Decoding the Genome Mystery

"Sometimes it's good not to know how big the challenge is," says Sridhar Sivasubbu, research scientist at the Institute of Genomics and Integrative Biology (IGIB) in New Delhi, where the recent whole genome sequencing of wild type zebrafish was carried out. Sivasubbu led a bunch of MSc pass-outs, who had no training in genomics, to sequence about 1.7 billion genetic alphabets that make up the full genome of a zebrafish. "Suppose they had been trained, they would have felt it was a huge task," he says.

Perhaps this is why the team finished the task in just 58 days. The striped fish, a popular aquariums fish and said to be an ideal organism to study human genes, was India's first vertebrate to have its whole genome sequenced.

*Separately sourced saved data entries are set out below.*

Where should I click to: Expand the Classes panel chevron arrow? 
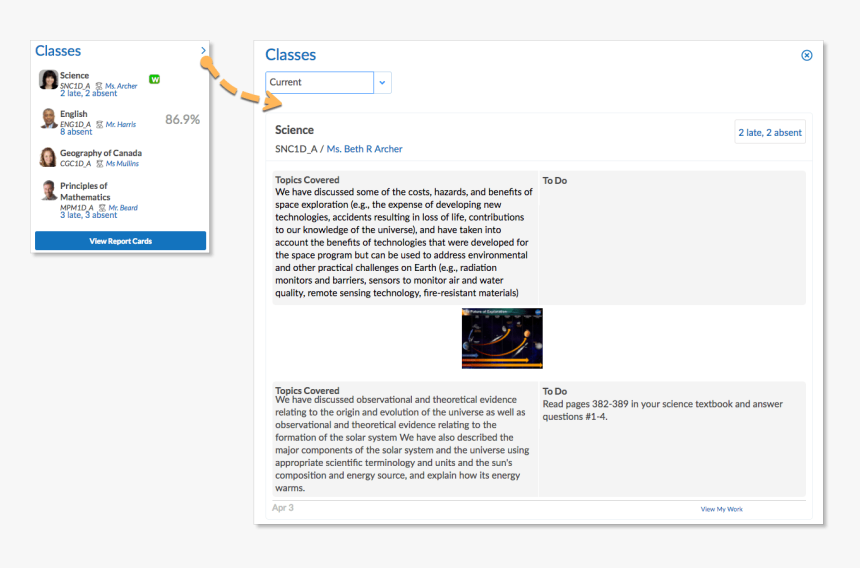tap(203, 50)
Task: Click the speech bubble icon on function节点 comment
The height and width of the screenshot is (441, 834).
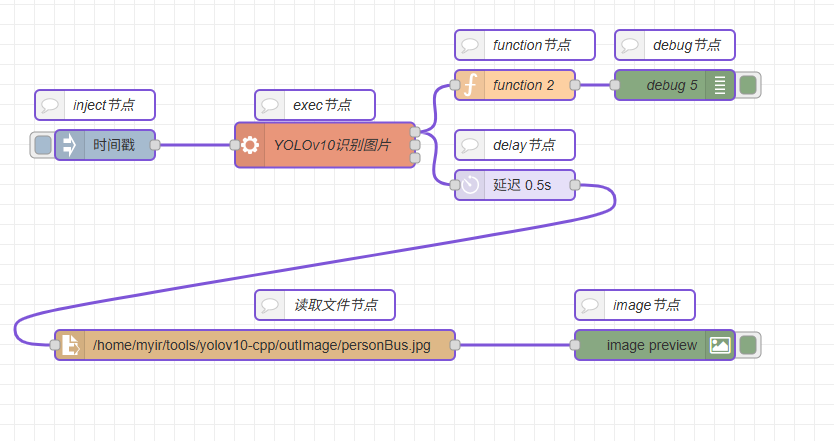Action: 469,45
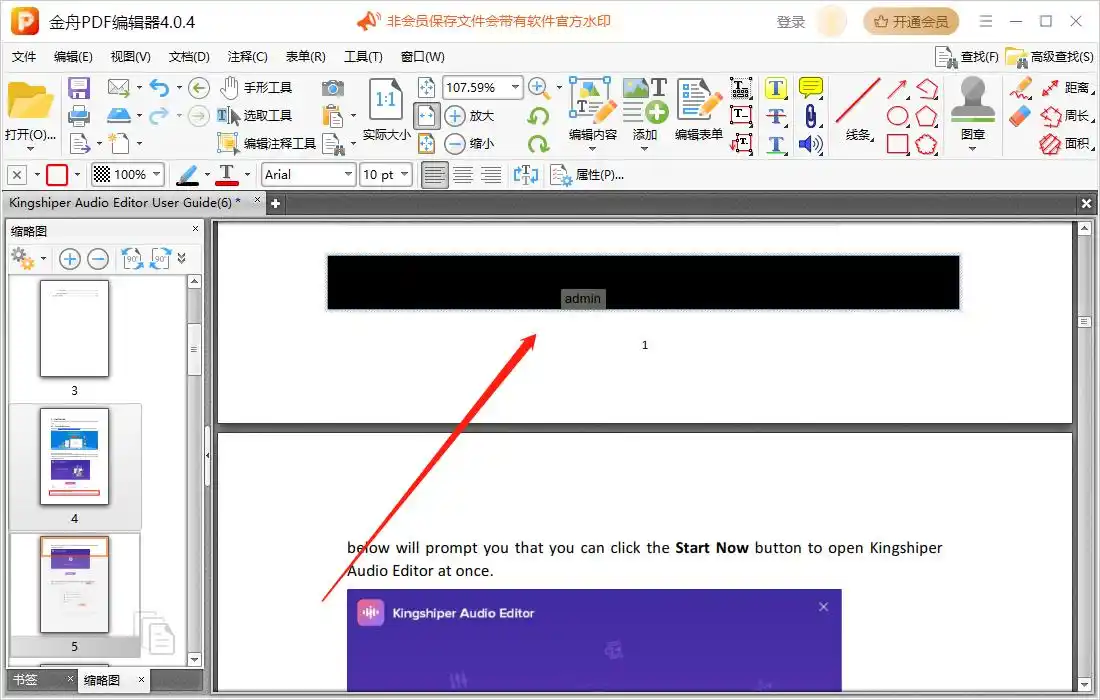Select the Stamp (图章) tool
The width and height of the screenshot is (1100, 700).
point(972,112)
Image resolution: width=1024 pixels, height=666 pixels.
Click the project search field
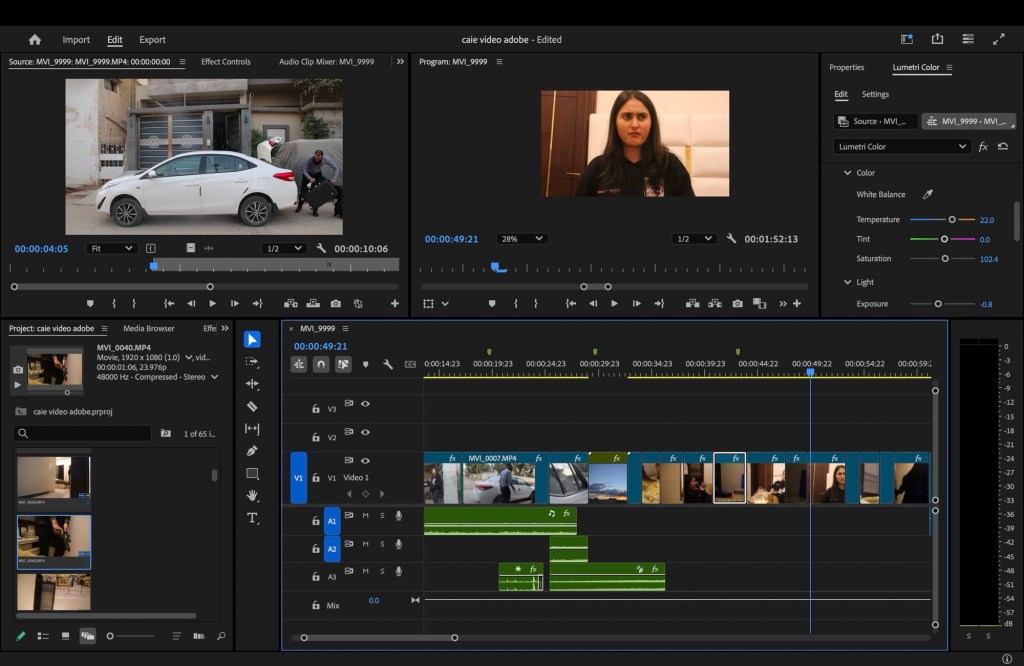pyautogui.click(x=85, y=433)
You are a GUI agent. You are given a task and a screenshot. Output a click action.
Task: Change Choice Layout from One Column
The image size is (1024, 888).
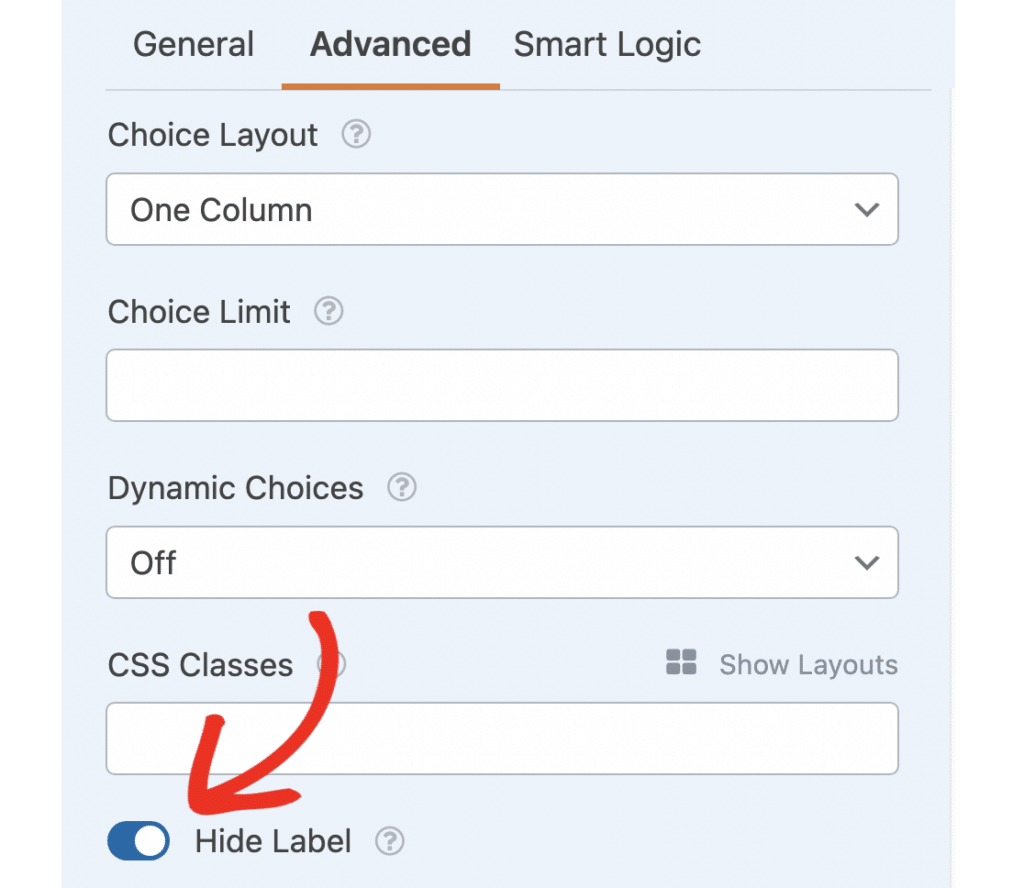coord(502,209)
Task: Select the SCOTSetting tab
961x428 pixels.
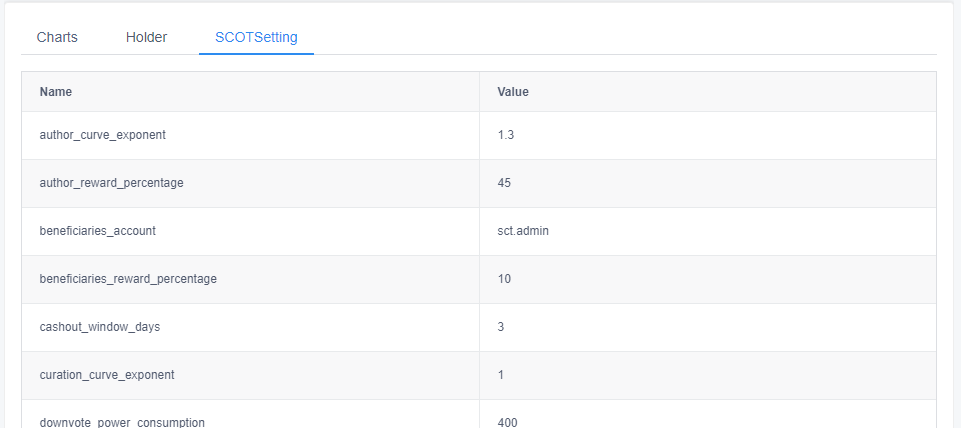Action: [256, 37]
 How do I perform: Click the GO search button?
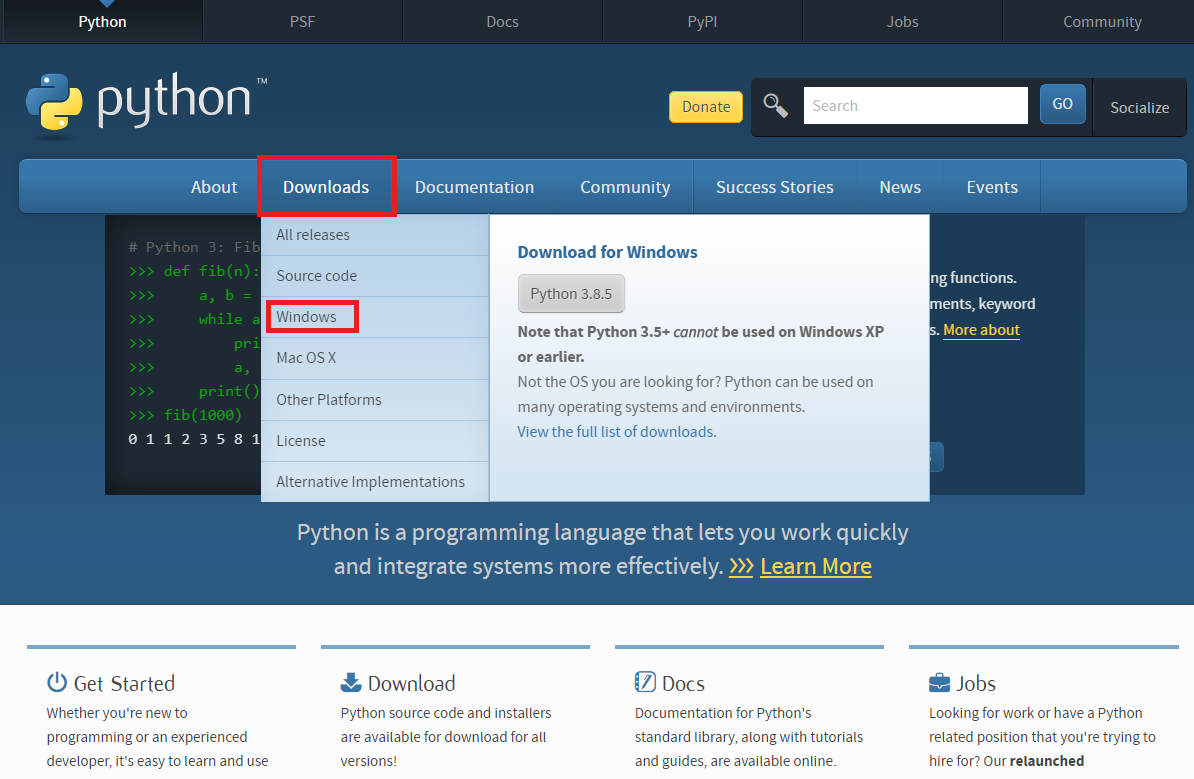point(1062,103)
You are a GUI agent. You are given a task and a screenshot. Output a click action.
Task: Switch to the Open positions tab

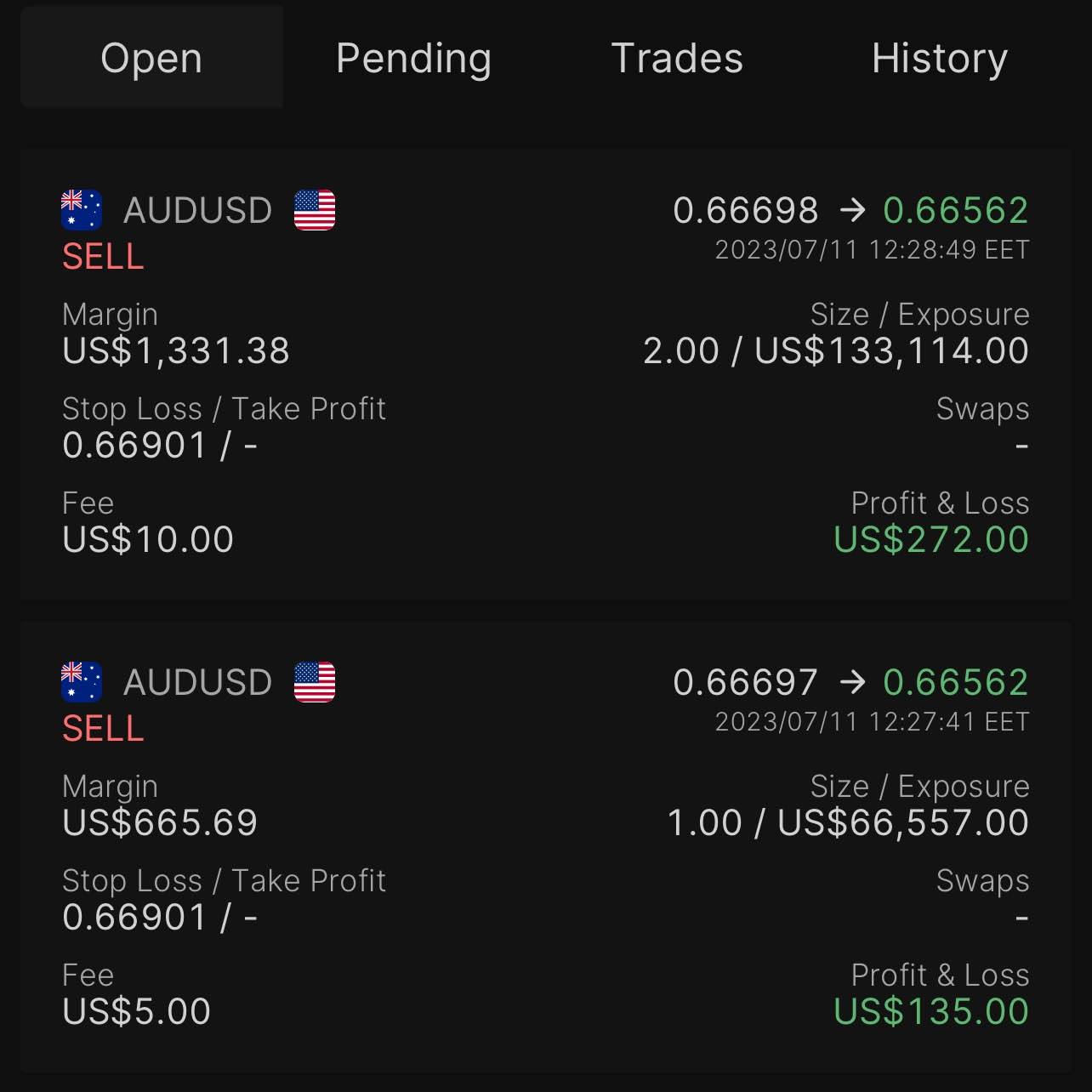[151, 58]
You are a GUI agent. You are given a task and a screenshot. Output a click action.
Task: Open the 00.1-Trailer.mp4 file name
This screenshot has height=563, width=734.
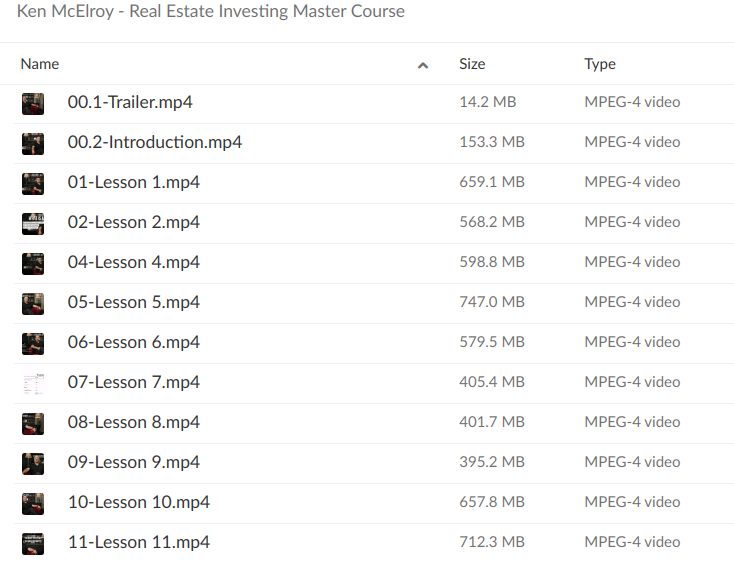pyautogui.click(x=130, y=102)
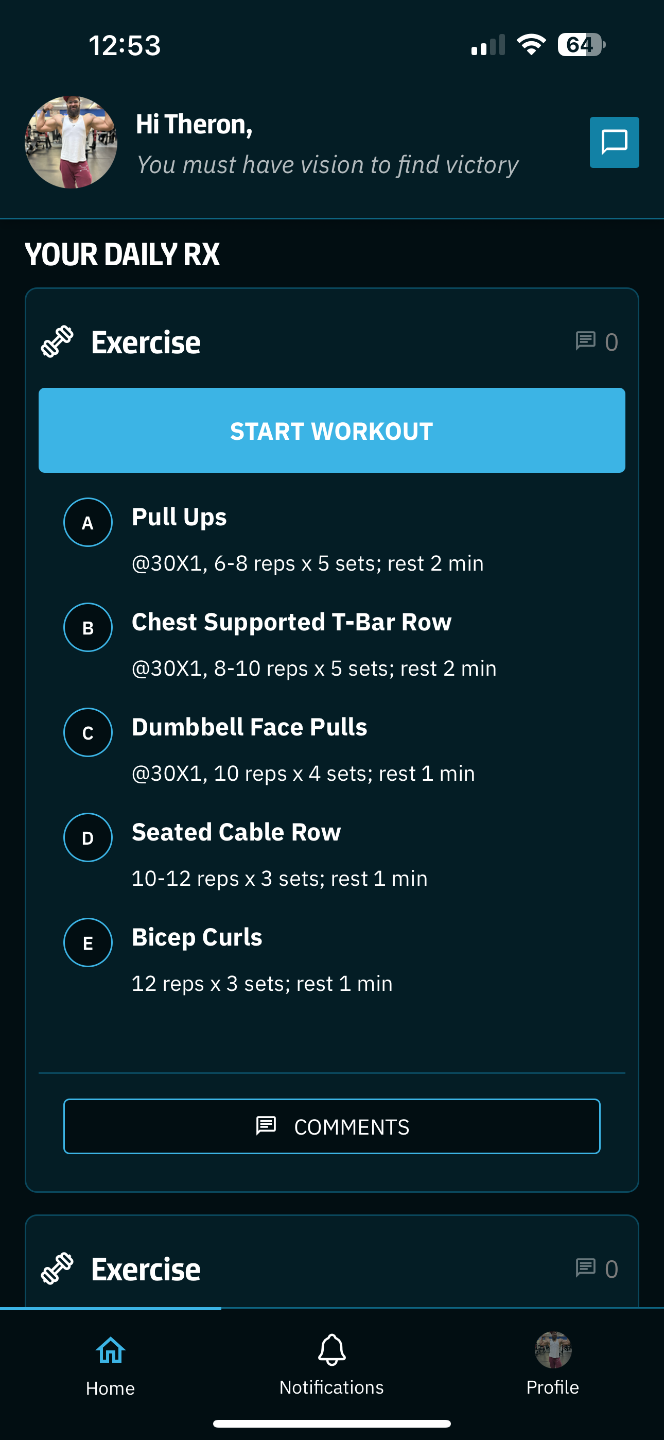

Previously, Indian scientists had only sequenced bacteria and plant genomes.

Building on the success of the project, the institute is now embarking on the ambitious Project Kaurav, which involves comparing genetic variations in 100 siblings from a single parent zebrafish.

Apart from the zebrafish sequencing, Sivasubbu's team has also been working on a project on genomic annotation for which the Council of Scientific and Industrial Research—the chief sponsor of the zebrafish sequencing project—has aligned with Mayo Clinic in the US. "Sequencing the genome is the first step. Providing meaning to the various parts of the genome is the next," says Sivasubbu. Annotation helps identify functions of the various parts of the genome.

In the near future, India could venture into whole genome sequencing of humans. "We've found that certain diseases common in Africa do not affect Indians. Having an Indian genome will help us understand why," says Sivasubbu. "We already have US, European and African genomes, but it will be interesting to have an Indian genome."

Sivasubbu foresees the possibility of a patient walking into a doctor's office and getting his whole genome sequenced some day. "We could then predict what disease you're predisposed to," he says.